Derwentwater and Blencathra
Since Natural England started interfering with the way generations of farmers have instinctively come to regard as best for the sheep, best for the wildlife, best for the visitors who come to enjoy the scenery and wildness, this London based non-departmental public body has failed to provide evidence that its huge expenditure is actually protecting Lakeland’s nature. Locals tell me that more likely it is destroying habitats and a way of life that has endured for many centuries. Lakeland farmers have been successful and trusted key influencers in whatever happens in each small community that is made up of people and land.

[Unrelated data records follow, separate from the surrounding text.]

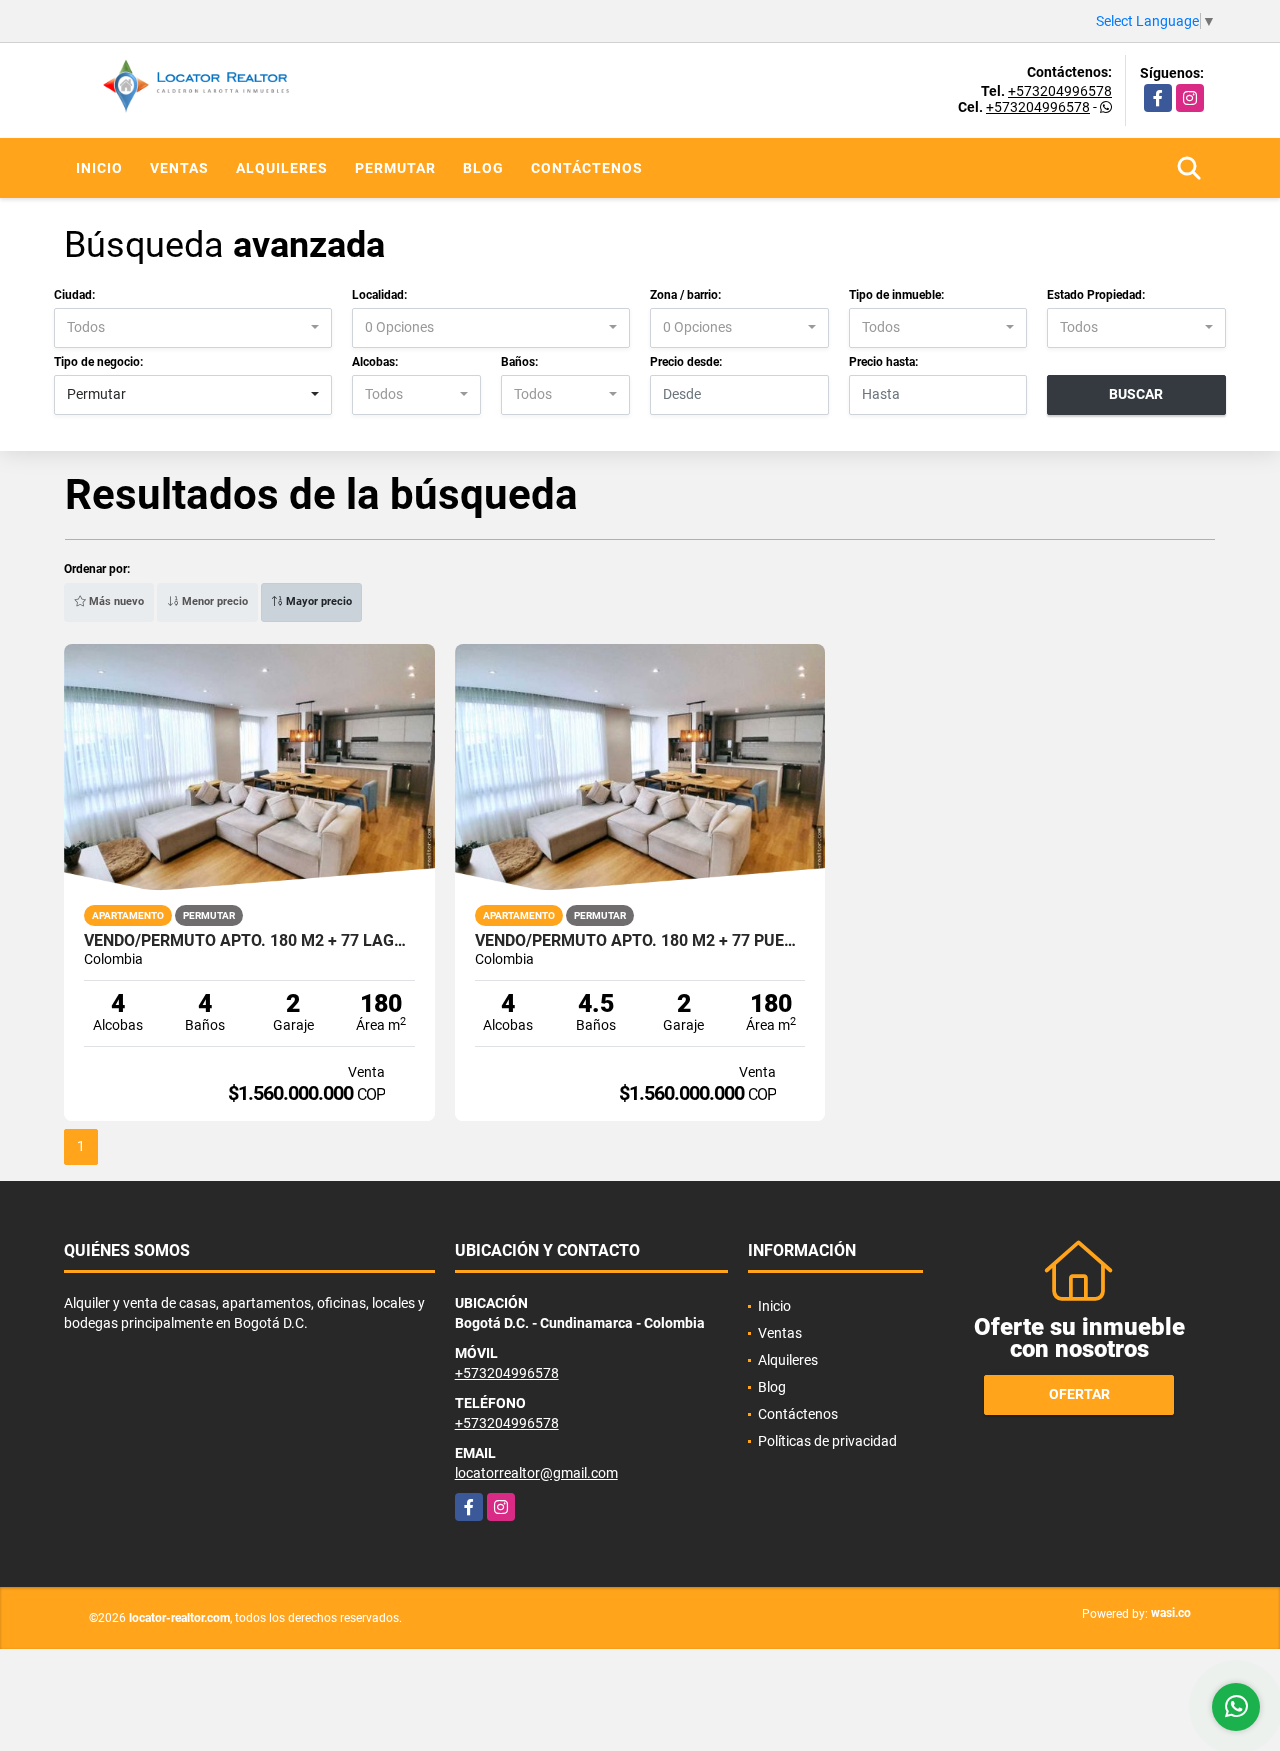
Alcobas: (375, 362)
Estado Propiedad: (1096, 295)
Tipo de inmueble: (896, 295)
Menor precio (213, 601)
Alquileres (282, 168)
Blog (483, 168)
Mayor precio (317, 601)
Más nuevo (115, 601)
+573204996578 (1060, 91)
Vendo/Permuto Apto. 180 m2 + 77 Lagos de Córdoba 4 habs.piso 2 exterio (249, 941)
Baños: (519, 362)
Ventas (179, 168)
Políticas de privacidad (827, 1441)
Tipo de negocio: (98, 362)
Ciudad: (74, 295)
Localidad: (379, 295)
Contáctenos (587, 168)
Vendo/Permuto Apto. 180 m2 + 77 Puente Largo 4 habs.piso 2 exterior (640, 941)
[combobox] (193, 328)
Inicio (99, 168)
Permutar (395, 168)
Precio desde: (686, 362)
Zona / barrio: (685, 295)
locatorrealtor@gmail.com (536, 1473)
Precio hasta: (883, 362)
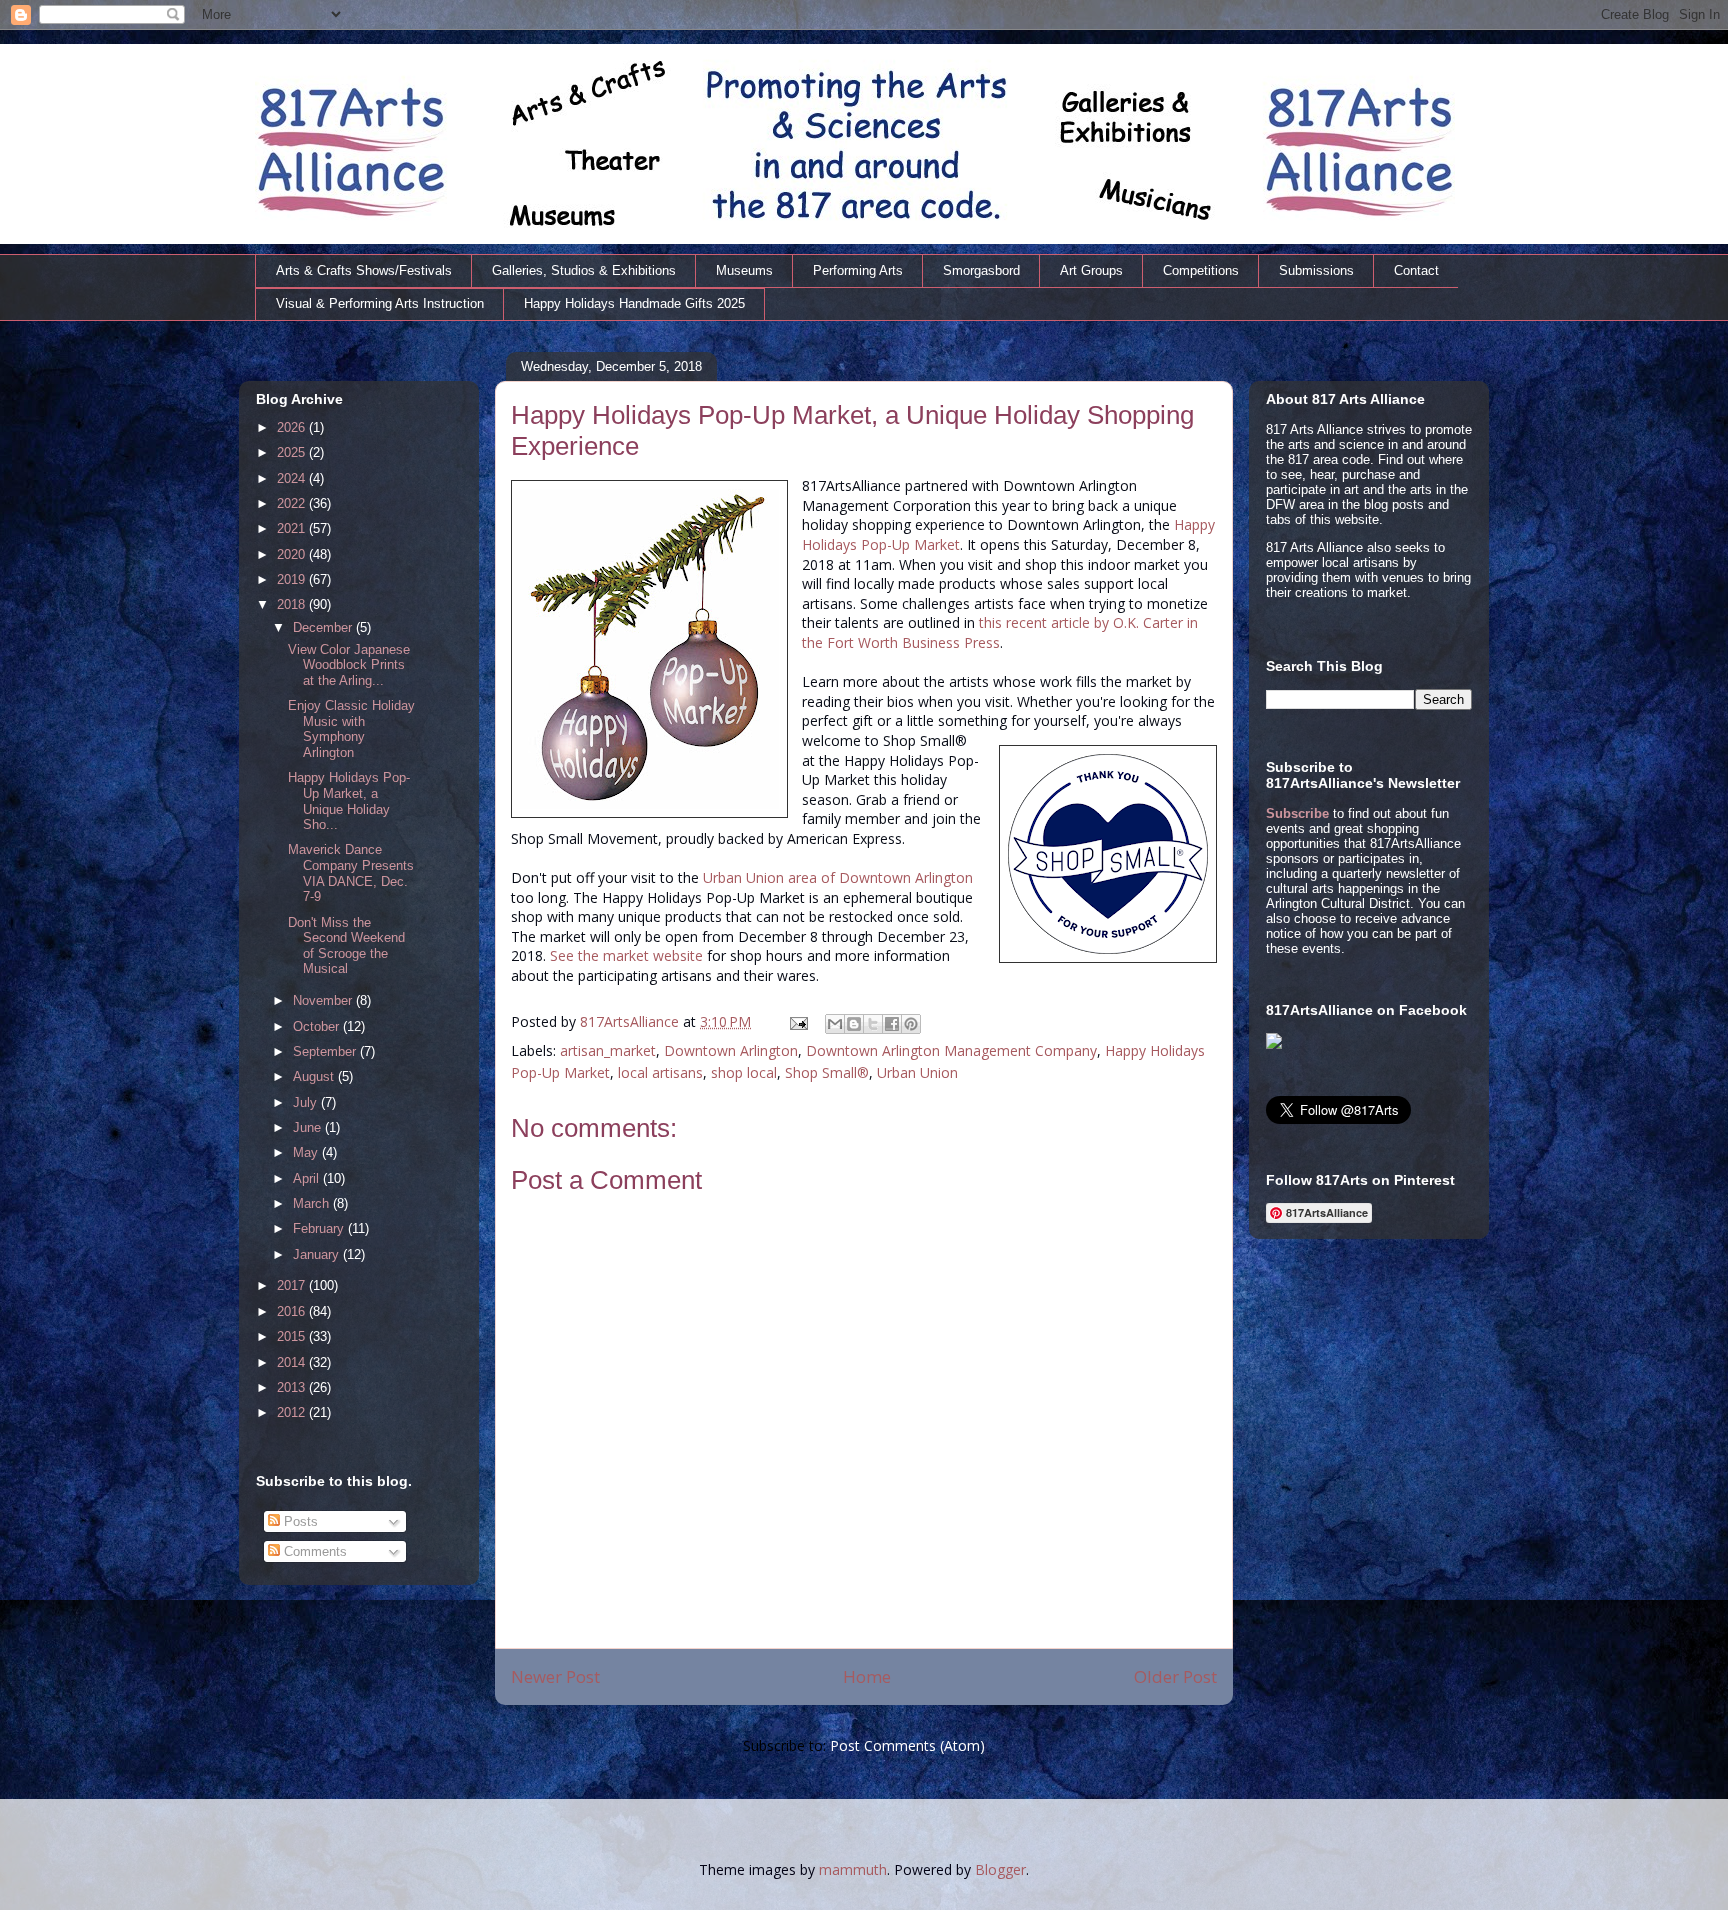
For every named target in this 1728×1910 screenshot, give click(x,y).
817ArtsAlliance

My interest in northern hills is not to describe the beauty of Lakeland and The Dales. As with every other place I visit it is the role of the landscape in shaping lives that matters to me. The converse is equally critical; how is mankind managing the landscape? This year a Swedish teenage climate activist has stirred millions of people around the world to look at the places in which we live. She wants us to be alarmed, even angry, at what is happening. My grandchildren are right to be concerned about the natural world in which they are growing up. I hope that sane heads in national governments and world organisations such as the United Nations will come up with some strategies.

My immediate fear is that Lakeland, the Yorkshire Dales and other northern hills of England will pay the price of foot dragging by politicos in Westminster, Washington, Moscow, Beijing and Brazil. Climate change has been taking place for decades, but even now some grey suits in London are ‘re-wilding’ these hills, removing sheep and planting trees to make them feel they are taking action. Again I say, where is the evidence their policies are effective? The thirteen farmers in Borrowdale alone will tell them they are making big mistakes.

The position I take on this issue is admittedly an emotional and instinctive one. There is evidence that the eradication of the consumption of all red meat would have a significant positive effect on the rate of climate change. Nevertheless, allowing large commercial companies and The National Trust, who are major landowners in Lakeland, to enact policies that are contrary to the innate passion and feel for the landscape that farmers have seems wrong. The meat produced from Cumbrian sheep is infinitesimally small; the wool has potentially far more value if imports of clothing materials are to be reduced. From my visits I detect that most farmers, walkers and locals wish to see the fells, valleys and villages left looking like they have done for hundreds of years.